Moldovan Eggplant “Caviar” with Onions, Garlic, Tomato Paste, and Lemon
(Comments: Also very successful. I baked the eggplants in a 350 degree F. oven for 45 minutes, but I think I prefer to broil them since it’s much quicker and the eggplants obtain a more charred, smokey flavor. Trick is to cook the onions and tomatoes before mixing in the eggplant and cooking off any extra liquid. Make sure that the eggplants are mashed well with fork.

Portuguese Veal, Beef, and Chicken Sausages with Garlic and Smoked Paprika
(Comments: These are more like long kufta kebabs as they use all ground meat and are not stuffed into a proper casing like sausages usually are.

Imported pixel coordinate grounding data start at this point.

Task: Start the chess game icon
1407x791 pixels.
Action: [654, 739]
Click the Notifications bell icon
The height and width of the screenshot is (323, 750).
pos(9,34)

They are pan fried, and have a very nice smokey/spicy flavor to them. The trick is to make the meat mixture one day in advance so that the flavors have time to meld.)

Moroccan Prune Tagine with Onions, Cinnamon, Sugar, and Toasted Whole Almonds
(Comments: Delicious savory flavor balanced with the sweetness of the prunes. Looks nice too when served with the toasted blanched almonds, and reminds me of the Ashkenazi Tsimmes recipes (also good for Rosh Hashanna?). Goes well served over rice, or served alongside a lamb dish.)

Sautéed Algerian Carrots with Garlic, Vinegar, Cumin, and Paprika
(Comments: These carrots have to be cooked until very soft and there has to be a balance of garlic, salt, and vinegar to work with the natural sweetness of the carrots. Good with the rice.)

Syrian Long Grain White Rice with Fried Onions, and Toasted Almonds
(Comments: The toasted almonds added a nice crunchiness to the texture of the rice, and the onions gave it a nice but mild flavor. Best served with any type of stew or saucy dish.)